4. Selon ce texte, l'autorité judiciaire peut prescrire en référé ou sur requête, à toute personne physique ou morale qui assure, même à titre gratuit, pour mise à disposition du public par des services de communication au public en ligne, le stockage de signaux, d'écrits, d'images, de sons ou de messages de toute nature fournis par des destinataires de ces services, ou, à défaut, à toute personne dont l'activité est d'offrir un accès à des services de communication au public en ligne, toutes mesures propres à prévenir un dommage ou à faire cesser un dommage occasionné par le contenu d'un tel service de communication.

5. Il en résulte que la recevabilité d'une demande contre les fournisseurs d'accès à l'Internet aux fins de prescription de ces mesures n'est subordonnée ni à la mise en cause préalable des prestataires d'hébergement, éditeurs ou auteurs des contenus ni à la démonstration de l'impossibilité d'agir contre eux.

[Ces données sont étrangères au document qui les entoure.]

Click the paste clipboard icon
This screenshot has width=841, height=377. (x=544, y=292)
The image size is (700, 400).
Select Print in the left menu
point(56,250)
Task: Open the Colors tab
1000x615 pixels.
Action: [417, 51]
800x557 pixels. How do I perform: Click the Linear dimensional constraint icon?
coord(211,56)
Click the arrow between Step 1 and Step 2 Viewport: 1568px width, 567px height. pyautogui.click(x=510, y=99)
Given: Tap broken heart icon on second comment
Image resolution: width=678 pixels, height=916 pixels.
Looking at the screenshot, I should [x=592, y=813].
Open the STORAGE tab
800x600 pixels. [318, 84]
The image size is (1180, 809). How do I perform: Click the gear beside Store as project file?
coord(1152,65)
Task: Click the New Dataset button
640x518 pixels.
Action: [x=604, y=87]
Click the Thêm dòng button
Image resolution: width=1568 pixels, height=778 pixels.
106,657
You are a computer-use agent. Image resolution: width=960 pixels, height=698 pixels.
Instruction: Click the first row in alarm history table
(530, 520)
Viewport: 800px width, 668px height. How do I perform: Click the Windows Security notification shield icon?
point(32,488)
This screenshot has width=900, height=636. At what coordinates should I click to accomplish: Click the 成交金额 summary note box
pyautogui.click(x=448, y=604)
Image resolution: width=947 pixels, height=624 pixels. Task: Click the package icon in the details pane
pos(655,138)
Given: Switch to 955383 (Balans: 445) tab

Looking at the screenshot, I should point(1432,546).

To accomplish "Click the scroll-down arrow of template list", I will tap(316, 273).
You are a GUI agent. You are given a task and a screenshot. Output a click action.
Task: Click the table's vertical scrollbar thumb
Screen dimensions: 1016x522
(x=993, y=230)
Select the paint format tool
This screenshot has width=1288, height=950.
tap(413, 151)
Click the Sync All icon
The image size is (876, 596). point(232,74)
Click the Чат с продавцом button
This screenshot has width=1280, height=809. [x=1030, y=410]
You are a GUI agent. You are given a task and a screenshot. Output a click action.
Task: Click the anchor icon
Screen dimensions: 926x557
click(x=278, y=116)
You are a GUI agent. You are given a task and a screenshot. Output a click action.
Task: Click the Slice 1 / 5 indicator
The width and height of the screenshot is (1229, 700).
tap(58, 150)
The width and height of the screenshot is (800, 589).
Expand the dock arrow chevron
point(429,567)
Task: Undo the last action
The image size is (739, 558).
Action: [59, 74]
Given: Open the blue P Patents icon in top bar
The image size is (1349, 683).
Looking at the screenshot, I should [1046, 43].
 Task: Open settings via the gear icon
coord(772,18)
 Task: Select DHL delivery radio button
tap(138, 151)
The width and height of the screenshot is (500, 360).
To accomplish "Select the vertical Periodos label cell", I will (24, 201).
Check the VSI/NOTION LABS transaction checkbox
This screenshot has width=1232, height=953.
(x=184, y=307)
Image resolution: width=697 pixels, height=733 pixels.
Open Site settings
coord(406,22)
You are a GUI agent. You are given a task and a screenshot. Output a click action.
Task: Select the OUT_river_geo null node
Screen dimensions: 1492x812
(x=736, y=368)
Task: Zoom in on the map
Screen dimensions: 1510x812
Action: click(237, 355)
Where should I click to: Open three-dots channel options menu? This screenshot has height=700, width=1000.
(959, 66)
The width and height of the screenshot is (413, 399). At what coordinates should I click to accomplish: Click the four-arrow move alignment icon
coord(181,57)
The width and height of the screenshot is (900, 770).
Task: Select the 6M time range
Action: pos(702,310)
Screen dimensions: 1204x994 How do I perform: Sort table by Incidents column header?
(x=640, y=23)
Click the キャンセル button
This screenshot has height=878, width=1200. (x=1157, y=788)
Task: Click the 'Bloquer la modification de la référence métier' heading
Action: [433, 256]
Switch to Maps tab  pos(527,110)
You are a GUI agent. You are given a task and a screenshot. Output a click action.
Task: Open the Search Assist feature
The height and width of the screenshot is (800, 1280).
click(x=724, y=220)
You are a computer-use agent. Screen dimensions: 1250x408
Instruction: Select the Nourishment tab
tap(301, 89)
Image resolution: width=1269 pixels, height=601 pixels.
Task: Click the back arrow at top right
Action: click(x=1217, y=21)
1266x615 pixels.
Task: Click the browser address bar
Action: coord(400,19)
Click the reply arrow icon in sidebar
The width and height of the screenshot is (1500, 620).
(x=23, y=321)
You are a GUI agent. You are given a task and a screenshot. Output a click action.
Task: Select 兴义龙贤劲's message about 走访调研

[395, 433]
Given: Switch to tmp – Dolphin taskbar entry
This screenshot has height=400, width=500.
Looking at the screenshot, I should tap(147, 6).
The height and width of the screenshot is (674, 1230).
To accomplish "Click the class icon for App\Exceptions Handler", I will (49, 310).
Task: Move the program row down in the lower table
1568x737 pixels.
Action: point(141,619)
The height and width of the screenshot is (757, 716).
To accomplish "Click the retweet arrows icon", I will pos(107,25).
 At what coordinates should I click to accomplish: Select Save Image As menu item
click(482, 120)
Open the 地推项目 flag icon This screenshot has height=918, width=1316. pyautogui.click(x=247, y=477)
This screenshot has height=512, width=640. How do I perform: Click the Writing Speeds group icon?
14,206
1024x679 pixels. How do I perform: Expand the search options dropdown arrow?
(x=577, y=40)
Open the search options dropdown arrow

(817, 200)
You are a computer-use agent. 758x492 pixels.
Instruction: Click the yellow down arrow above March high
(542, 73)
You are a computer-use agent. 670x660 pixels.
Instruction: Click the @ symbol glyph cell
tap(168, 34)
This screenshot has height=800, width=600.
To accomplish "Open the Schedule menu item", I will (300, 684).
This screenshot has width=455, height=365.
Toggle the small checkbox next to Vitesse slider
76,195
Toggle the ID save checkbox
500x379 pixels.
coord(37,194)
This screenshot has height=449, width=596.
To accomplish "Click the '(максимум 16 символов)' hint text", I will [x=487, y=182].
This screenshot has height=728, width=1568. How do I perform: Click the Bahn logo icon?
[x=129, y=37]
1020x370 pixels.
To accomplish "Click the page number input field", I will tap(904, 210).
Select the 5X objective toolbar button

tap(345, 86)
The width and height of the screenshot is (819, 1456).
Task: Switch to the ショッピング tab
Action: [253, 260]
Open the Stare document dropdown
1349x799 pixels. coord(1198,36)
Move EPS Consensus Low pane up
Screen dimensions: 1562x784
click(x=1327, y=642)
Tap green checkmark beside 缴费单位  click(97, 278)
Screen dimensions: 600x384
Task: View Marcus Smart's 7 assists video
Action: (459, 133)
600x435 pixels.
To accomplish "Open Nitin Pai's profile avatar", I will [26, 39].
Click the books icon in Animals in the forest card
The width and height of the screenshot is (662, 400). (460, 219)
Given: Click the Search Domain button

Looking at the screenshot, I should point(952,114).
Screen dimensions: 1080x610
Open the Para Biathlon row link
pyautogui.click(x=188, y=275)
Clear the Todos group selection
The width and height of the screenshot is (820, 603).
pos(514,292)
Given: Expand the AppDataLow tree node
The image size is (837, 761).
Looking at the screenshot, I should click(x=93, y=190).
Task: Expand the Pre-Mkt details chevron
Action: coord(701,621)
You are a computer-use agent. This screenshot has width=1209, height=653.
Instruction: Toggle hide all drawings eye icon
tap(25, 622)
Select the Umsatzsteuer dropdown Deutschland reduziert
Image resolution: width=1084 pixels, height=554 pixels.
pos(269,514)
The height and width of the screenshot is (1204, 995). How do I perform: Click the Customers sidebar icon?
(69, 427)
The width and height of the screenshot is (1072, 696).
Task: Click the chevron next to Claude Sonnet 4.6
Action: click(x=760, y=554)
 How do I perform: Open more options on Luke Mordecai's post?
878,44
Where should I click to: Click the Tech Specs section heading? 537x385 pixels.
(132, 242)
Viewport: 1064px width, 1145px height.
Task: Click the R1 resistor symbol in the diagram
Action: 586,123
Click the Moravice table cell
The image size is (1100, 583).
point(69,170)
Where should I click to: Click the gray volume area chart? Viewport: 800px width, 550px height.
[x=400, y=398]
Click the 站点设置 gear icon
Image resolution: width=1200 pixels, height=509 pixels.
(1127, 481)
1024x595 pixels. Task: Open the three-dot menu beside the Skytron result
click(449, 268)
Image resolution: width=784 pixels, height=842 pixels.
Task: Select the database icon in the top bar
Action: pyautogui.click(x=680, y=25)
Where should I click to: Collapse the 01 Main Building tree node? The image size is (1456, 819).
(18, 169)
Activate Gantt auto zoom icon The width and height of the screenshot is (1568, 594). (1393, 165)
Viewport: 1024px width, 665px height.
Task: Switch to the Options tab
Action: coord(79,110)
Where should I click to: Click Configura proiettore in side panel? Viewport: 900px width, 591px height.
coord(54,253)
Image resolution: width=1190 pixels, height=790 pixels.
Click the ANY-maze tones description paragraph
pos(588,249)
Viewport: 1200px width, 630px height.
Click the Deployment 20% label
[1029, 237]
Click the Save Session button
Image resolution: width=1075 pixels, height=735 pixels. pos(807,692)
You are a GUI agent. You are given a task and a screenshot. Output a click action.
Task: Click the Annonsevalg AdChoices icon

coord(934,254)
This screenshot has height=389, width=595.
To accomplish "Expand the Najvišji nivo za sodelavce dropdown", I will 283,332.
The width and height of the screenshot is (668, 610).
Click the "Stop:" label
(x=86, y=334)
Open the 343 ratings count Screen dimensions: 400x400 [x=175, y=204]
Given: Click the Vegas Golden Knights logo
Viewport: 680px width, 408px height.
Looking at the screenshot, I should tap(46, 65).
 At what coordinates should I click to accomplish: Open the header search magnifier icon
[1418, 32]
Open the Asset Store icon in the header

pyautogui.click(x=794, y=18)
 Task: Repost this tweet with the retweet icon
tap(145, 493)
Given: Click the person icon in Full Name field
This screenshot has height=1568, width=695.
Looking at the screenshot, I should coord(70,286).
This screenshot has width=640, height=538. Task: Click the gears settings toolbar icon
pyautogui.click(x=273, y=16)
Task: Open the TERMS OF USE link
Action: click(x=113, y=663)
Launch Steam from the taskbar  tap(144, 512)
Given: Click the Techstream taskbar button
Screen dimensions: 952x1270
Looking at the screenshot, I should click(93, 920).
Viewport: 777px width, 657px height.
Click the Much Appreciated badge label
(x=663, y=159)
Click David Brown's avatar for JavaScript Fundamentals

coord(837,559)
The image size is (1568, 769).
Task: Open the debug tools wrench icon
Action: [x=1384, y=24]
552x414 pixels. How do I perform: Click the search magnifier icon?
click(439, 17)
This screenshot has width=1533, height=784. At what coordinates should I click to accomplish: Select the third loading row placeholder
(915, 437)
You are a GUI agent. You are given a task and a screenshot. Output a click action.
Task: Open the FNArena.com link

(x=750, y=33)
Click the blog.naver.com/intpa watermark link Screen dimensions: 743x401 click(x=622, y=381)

6. Pour déclarer irrecevables les demandes des associations, l'arrêt retient que les requérants à une mesure de blocage auprès des fournisseurs d'accès à l'Internet doivent établir l'impossibilité d'agir efficacement et rapidement contre l'hébergeur, l'éditeur ou l'auteur et que les associations n'en rapportent pas la preuve, que l'ensemble des sites litigieux mentionne une société éditrice ayant une adresse située sur le territoire de l'Union européenne et qu'une démarche aurait également été possible auprès des hébergeurs, identifiables pour certains des sites par des services gratuits « Who Host This ? » ou par une requête « Whois ».

7. En statuant ainsi, la cour d'appel a violé le texte susvisé.

PAR CES MOTIFS, et sans qu'il y ait lieu de statuer sur les autres griefs, la Cour :

CASSE ET ANNULE, mais seulement en ce qu'il déclare irrecevable l'action de l'association e-Enfance et de l'association La Voix de l'enfant, fondée sur l'article 6-I.8 de la loi pour la confiance dans l'économie numérique, l'arrêt rendu le 19 mai 2022, entre les parties, par la cour d'appel de Paris ;

Remet sur ce point l'affaire et les parties dans l'état où elles se trouvaient avant cet arrêt et les renvoie devant la cour d'appel de Paris autrement composée ;

Condamne les sociétés SFR fibre, Orange, Orange Caraïbe, Free, Bouygues Télécom, Colt Technology services et Outremer Télécom ainsi que la Société française du radiotéléphone (SFR) et la Société réunionnaise du radiotéléphone aux dépens ;

En application de l'article 700 du code de procédure civile, rejette les demandes des sociétés SFR fibre, Orange, Orange Caraïbe, Colt Technology services et Outremer Télécom ainsi que de la Société française du radiotéléphone (SFR) et de la Société réunionnaise du radiotéléphone et condamne les sociétés SFR fibre, Orange, Orange Caraïbe, Free, Colt Technology services et Outremer Télécom ainsi que la Société française du radiotéléphone (SFR) et la Société réunionnaise du radiotéléphone à payer à l'association e-Enfance et à l'association La Voix de l'enfant la somme globale de 5 000 euros ;

Dit que sur les diligences du procureur général près la Cour de cassation, le présent arrêt sera transmis pour être transcrit en marge ou à la suite de l'arrêt partiellement cassé ;

Ainsi fait et jugé par la Cour de cassation, première chambre civile, et prononcé par le président en son audience publique du dix-huit octobre deux mille vingt-trois.